Class II/1, total open bite
Suture expansion, cervical headgear, maxillary plate
Male: 13 years, 1 month to 26 years, 2 months
A boy aged 13 years, 1 month exhibited a class II/1 anomaly and facial asymmetry with a more ventral development of the mid-face on the right than on the left side. He was able to breathe through his nose easily and still sucked his thumb regularly. His tongue was large and at rest lay between the occlusal surfaces of the posterior teeth, also covering the mandibular incisors. When swallowing, and during speech, the tongue was held between the dental arches both anteriorly and posteriorly. There was an open bite overall and the dental arches only came into contact fortuitously. Consequently, the maxillary and mandibular dental arches did not match, with the result that the too narrow maxillary arch did not meet the mandibular arch properly. Upon closure into central relationship, the midlines of the dental arches coincided but the only contact was between the buccal cusps of the first permanent molars. When asked to close the teeth together, occlusion was achieved through swinging the mandible to the right until the canines on that side came into contact. As a consequence, the midline of the mandibular dental arch was then displaced 3 mm to the right (Figs 29.1 and 29.2).
Figs 29-1 and 29-2 A boy aged 13 y, l.mo presented with facial asymmetry, a class II/1 anomaly (¾ PW disto), clear nasal airway and adequate lip closure. The intraoral photographs were taken after asking him to close his teeth together, which resulted in one contact on both sides between the first molars and on the right between the canines. In this process, the mandibular arch midline came to be 3 mm further to the right than when in central relation. Because the tongue lay between the teeth at rest and when swallowing, there had been no mutual adaptation between the maxillary and mandibular dental arches. The dental casts have been photographed in central relation; in so doing, they make contact artificially in just a few places. The mandibular dental arch displays hardly any abnormality. The maxillary arch is too narrow and shows labioversion of the incisors. The overjet is 8 mm while the maxillary and mandibular incisors barely overlap vertically.

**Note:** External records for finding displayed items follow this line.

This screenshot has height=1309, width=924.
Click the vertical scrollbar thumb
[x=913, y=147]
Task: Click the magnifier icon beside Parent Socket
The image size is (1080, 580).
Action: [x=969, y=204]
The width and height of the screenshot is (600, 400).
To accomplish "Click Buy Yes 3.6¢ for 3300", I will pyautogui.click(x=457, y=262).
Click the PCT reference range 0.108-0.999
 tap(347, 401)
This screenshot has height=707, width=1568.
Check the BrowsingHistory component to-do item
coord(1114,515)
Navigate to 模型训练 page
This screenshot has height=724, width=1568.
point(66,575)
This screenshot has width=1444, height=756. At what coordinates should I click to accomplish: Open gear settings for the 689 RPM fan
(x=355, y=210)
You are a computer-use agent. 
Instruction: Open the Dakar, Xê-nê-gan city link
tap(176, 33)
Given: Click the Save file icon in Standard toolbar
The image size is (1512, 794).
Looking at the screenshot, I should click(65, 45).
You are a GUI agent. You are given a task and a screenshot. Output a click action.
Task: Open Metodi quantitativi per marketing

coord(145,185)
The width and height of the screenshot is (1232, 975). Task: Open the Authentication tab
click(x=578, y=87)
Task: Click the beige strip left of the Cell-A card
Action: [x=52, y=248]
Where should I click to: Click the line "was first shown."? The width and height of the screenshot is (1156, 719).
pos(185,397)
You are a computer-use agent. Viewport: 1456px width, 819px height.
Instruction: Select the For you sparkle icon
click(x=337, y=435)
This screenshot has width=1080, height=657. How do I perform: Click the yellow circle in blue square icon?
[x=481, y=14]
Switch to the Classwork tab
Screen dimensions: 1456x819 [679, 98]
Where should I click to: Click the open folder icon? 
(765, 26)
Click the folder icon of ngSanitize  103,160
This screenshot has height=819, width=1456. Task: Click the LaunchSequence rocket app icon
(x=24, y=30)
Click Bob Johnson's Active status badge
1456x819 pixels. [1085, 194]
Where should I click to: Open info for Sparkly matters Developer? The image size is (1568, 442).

To secure a significant broadening of the maxilla in a short time, rapid maxillary expansion was chosen. Subsequently, the disto-occlusion would be corrected with a cervical headgear. Because the oral hygiene left something to be desired originally, and several cavities still needed restoration, it was not until the age of 13 years, 9 months that the expansion appliance was cemented in place. The thumb-sucking had in the meantime been abandoned. After four weeks, the expansion screw had almost reached its limit without achieving the increase in width required. Therefore the acrylic of the plate on one side was cut through in the mouth, the screw turned back, and the two halves of the plate re-united with rapid-curing self-polymerizing resin so that the expansion could be continued (Fig 29.11). By the age of 13 years, 11 months, the necessary width had been reached and a cervical headgear was fitted. Three months later, the expansion plate was removed. It was assumed that by then the reorganization of the bone in the region of the midpalatal suture had been completed and that if a plate was used with divided labial arches to retract the maxillary incisors, it would also provide adequate retention to maintain the expansion. The first permanent molars were rebanded with the object of continuing to wear the cervical headgear. Eight months later, a new plate was provided, embodying a “tongue barrier” on each side with the intention to alter the position of the tongue.
The internal volume of the oral cavity had been increased by the suture expansion, so that it should be possible for the tongue now to be accommodated within the dental arches; however, this did not occur, even after the ends of the tongue barriers that extended down to the lingual side of the mandibular alveolar process were made sharp. After six months the tongue barriers which appeared to have had no effect at all, were removed and the plate continued to be worn, with the headgear, only for retention purposes. At the same time, speech lessons were begun, resulting in a notable improvement in tongue behavior during speech.
At the age of 16 years, 2 months orthodontic treatment was terminated. The disto-relation had been partly eliminated, the maxillary dental arch corresponded with the mandibular one in width, but an adequate occlusion had not been attained (Figs. 29.3 and 29.4).